Bora Kiran, Liu Chi-Hsiu, Kushwah Neetu, Maurya Meenakshi, Pavlovich Madeline C, Solt Laura A, Sun Ye, Fu Zhongjie, Akula James D, Chen Jing
Department of Ophthalmology, Boston Children's Hospital, Harvard Medical School, Boston, Massachusetts, United States.
Department of Immunology and Microbiology, The Herbert Wertheim UF Scripps Institute for Biomedical Innovation and Technology, Jupiter, Florida, United States.
Invest Ophthalmol Vis Sci. 2025 Aug 1;66(11):20. doi: 10.1167/iovs.66.11.20.
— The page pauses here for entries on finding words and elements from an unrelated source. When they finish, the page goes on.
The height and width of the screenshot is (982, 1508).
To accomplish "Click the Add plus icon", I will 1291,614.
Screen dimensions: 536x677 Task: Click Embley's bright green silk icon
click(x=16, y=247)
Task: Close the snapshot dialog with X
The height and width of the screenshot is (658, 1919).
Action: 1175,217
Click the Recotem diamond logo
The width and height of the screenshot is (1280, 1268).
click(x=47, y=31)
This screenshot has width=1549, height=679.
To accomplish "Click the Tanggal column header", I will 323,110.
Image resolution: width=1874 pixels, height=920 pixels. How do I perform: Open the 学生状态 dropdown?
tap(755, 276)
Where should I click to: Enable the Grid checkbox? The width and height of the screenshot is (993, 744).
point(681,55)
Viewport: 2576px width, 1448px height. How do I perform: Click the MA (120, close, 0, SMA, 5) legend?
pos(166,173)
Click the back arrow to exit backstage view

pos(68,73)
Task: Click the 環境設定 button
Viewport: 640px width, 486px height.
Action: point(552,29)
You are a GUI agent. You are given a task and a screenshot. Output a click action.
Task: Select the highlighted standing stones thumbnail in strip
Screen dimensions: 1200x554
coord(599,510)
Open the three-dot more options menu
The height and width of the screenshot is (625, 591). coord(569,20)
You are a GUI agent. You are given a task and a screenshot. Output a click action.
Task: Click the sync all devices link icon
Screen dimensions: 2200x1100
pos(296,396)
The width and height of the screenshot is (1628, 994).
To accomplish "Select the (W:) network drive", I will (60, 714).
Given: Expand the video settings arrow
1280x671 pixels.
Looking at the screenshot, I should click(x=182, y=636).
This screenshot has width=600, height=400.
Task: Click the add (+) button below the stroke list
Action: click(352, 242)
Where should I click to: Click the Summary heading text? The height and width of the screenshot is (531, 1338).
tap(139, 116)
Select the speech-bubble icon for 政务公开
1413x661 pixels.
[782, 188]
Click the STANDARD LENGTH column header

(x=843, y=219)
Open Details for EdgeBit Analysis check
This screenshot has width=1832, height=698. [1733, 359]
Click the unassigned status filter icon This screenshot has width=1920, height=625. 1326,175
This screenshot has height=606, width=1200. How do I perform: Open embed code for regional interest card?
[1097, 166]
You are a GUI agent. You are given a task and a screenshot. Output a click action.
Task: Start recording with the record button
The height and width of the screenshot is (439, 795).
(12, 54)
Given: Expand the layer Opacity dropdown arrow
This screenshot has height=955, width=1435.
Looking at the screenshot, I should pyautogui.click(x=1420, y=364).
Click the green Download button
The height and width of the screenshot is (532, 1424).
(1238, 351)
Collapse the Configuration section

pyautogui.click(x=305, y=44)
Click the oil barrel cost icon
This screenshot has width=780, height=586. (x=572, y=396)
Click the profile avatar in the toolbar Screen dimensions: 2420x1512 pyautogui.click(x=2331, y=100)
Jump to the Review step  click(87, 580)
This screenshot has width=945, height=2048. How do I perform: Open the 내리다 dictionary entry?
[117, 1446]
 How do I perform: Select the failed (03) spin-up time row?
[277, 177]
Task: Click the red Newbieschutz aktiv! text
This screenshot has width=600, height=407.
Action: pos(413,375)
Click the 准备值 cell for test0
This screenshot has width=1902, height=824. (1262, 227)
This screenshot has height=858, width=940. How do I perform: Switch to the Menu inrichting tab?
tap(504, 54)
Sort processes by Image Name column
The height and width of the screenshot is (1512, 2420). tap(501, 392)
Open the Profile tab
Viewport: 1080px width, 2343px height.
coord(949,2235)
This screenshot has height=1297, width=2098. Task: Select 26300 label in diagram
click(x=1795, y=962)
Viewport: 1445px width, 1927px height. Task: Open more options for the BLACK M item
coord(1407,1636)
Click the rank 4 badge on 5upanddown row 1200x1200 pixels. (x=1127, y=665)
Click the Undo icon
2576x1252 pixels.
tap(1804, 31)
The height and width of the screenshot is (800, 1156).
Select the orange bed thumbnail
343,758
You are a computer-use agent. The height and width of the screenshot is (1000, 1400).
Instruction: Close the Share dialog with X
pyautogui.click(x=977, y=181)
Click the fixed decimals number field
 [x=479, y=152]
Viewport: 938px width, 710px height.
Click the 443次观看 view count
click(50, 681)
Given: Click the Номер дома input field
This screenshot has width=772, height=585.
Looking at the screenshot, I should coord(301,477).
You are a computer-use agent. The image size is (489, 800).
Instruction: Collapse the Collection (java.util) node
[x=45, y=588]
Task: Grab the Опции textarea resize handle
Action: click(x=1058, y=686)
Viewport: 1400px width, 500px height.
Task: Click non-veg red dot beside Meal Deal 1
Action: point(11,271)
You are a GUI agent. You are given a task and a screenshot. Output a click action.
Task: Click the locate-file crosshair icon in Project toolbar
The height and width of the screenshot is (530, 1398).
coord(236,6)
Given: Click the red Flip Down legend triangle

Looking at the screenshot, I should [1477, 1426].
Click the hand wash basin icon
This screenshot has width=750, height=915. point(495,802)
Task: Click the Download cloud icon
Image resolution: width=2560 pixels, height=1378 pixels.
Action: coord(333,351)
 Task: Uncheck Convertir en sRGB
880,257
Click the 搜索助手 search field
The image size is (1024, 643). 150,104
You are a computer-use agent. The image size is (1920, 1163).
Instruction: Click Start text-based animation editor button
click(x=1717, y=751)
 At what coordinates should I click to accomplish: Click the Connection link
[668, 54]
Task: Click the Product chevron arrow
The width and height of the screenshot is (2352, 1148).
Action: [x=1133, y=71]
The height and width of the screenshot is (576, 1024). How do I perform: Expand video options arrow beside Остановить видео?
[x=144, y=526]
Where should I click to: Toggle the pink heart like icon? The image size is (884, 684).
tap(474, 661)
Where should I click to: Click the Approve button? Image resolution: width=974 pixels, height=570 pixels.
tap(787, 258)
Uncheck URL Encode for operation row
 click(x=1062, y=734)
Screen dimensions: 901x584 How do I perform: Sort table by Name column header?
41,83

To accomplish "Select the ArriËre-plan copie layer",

Retinoic acid receptor-related orphan receptor alpha (RORα) is a ligand-dependent nuclear receptor involved in eye development and diseases. Genetic variations of RORα have been linked with the development of age-related macular degeneration, yet whether RORα regulates visual function is unknown. In this study we investigated the role of RORα in regulating visual function in mice with genetic deficiency of RORα.
RORα deficient staggerer (Rorasg/sg) and age-matched wild type control mice were assessed for visual function using electroretinography (ERG). Retinal localization of RORα and rod bipolar cell morphology were assessed using immunohistochemistry. Retinal thickness was measured as well as presence of retinal gliosis, and expression of genes in visual transduction.
RORα is expressed in photoreceptors, retinal ganglion cells, and bipolar cells. Genetic deletion of RORα in Rorasg/sg mice markedly impaired visual function measured by ERG, with substantial attenuation of b-wave amplitude compared with wild type controls, reflective of bipolar cell dysfunction. Rorasg/sg eyes showed significant degeneration of rod bipolar cells and retinal gliosis, both of which progressed upon aging. Moreover, loss of ROR⍺ also resulted in significant retinal thinning, including both outer and inner nuclear layers. Expression of genes involved in phototransduction and rod bipolar cell depolarization was upregulated in Rorasg/sg retinas, suggestive of potential compensatory remodeling of visual signaling.
Our findings demonstrate that RORα is indispensable for the structural and functional maintenance of rod bipolar cells and could pose as a potential therapeutic target for mitigating bipolar cell deficits in retinal degenerative diseases.
维甲酸受体相关孤儿受体α(RORα)是一种参与眼睛发育和疾病的配体依赖性核受体。RORα的基因变异与年龄相关性黄斑变性的发生有关,但RORα是否调节视觉功能尚不清楚。在本研究中,我们研究了RORα基因缺陷小鼠中RORα在调节视觉功能中的作用。
使用视网膜电图(ERG)评估RORα缺陷的蹒跚小鼠(Rorasg/sg)和年龄匹配的野生型对照小鼠的视觉功能。使用免疫组织化学评估RORα的视网膜定位和视杆双极细胞形态。测量视网膜厚度以及视网膜胶质增生的存在情况,以及视觉转导中基因的表达。
RORα在光感受器、视网膜神经节细胞和双极细胞中表达。Rorasg/sg小鼠中RORα的基因缺失显著损害了通过ERG测量的视觉功能,与野生型对照相比,b波振幅大幅衰减,这反映了双极细胞功能障碍。Rorasg/sg小鼠的眼睛显示视杆双极细胞明显退化和视网膜胶质增生,两者都随着年龄的增长而进展。此外,RORα的缺失还导致视网膜显著变薄,包括外核层和内核层。参与光转导和视杆双极细胞去极化的基因在Rorasg/sg视网膜中的表达上调,提示视觉信号可能存在代偿性重塑。
我们的研究结果表明,RORα对于视杆双极细胞的结构和功能维持是不可或缺的,并且可能成为减轻视网膜退行性疾病中双极细胞缺陷的潜在治疗靶点。